Ethereum seems to be finally succumbing to overall crypto market volatility as it is currently trading below the $1,000 mark.
Data shows that Ethereum has suffered an 18% price drop over the past 24 hours and is currently selling at $936 as at press time.
This decline comes barely a month after Ethereum hit the $1,000 mark for the first time in the beginning of January. It is attributed by analysts to a sudden escalation of selling pressure on the price of the ether token.
Swimming Against The Current
While January has been a tough month for most cryptocurrencies, Ethereum has managed to defy the odds and maintain a bullish trend.
In the beginning of the year, it had been displaced from the second position on crypto charts, losing its place to Ripple. But barely a week down the line, it regained its cherished position as Ripple crashed both in price and market capitalization.
Towards the middle of the month though, it bowed to industry pressure with prices falling as far down as $850 following South Korean regulatory uncertainty.
But it soon recovered from this and continued on an upward rally though not with the same momentum as it had started the year. The price went up as high as $1,250 by January 29 but started to drop again from this point with brief recoveries along the way.
The downward trend has however been consistent since yesterday. The bearish trends in Ethereum and other digital currencies coincide with a time of regulatory uncertainty surrounding the market as a whole.
Regulatory Setbacks?
The space has been largely unregulated ever since its inception with the first blockchain, bitcoin, in 2009. But the massive gains recorded in the past year across the board have generated more interest from the authorities.
The most disturbing part about this current trend is that there is no major media report that can be directly linked to the drop. Midway through January, it was clear that the South Korean announcement to crack down anonymous crypto trading had a significant impact on the market which explains the massive drop on ETH and other cryptiocurrencies.
At the moment though, the most outstanding media report is the fact that India will be removing cryptocurrencies from the countries payments systems in a bid to fight money laundering.
It is also notable that Facebook has announced plans to ban all promotional ads linked to cryptocurrencies.
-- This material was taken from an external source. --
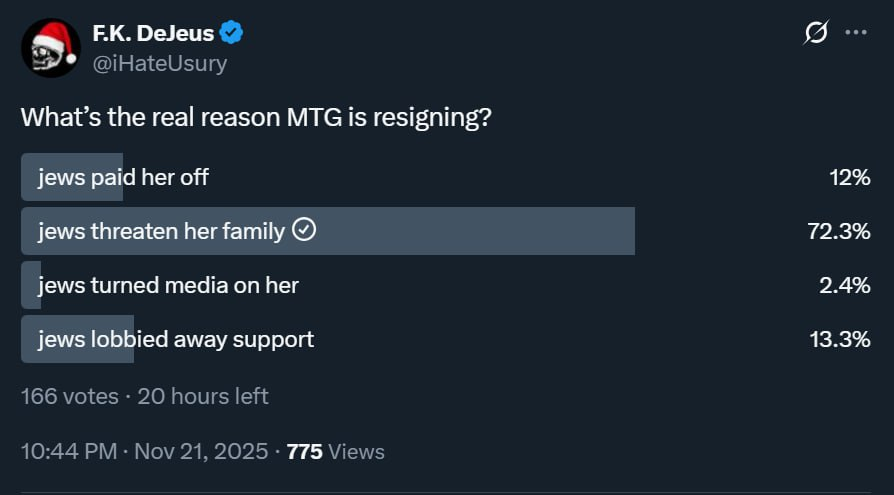Open the 10:44 PM Nov 21, 2025 timestamp
This screenshot has width=894, height=495.
[x=144, y=452]
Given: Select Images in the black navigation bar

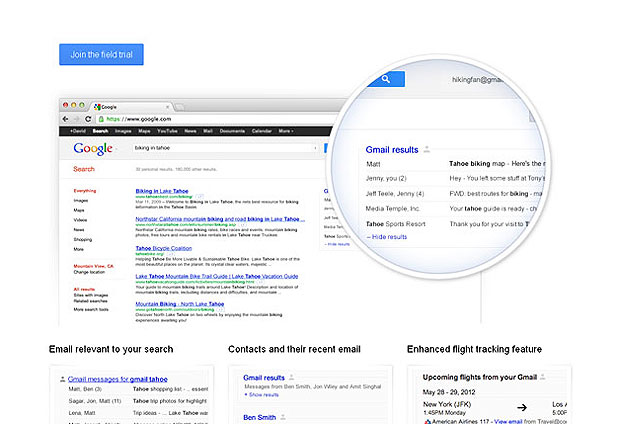Looking at the screenshot, I should click(x=123, y=131).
As Rob Leathern, a Facebook ad tech director explains,
“This policy is intentionally broad while we work to better detect deceptive and misleading advertising practices.”
But some experts refer to these recent upheavals as growing pains that indicate the crypto industry is maturing. The founder of BitcoinBro, a cryptocurrency brokerage, Oliver von Landsberg Sadie said that the “regulatory setbacks” are “regulatory steps forward.”
He says,
“It’s a sign that the market’s growing up and it’s recognizing that cryptocurrencies are not a tool for money laundering or illicit use. I think it’s a step in the right direction. I’m still very bullish the (sic) long term view of cryptocurrencies in general.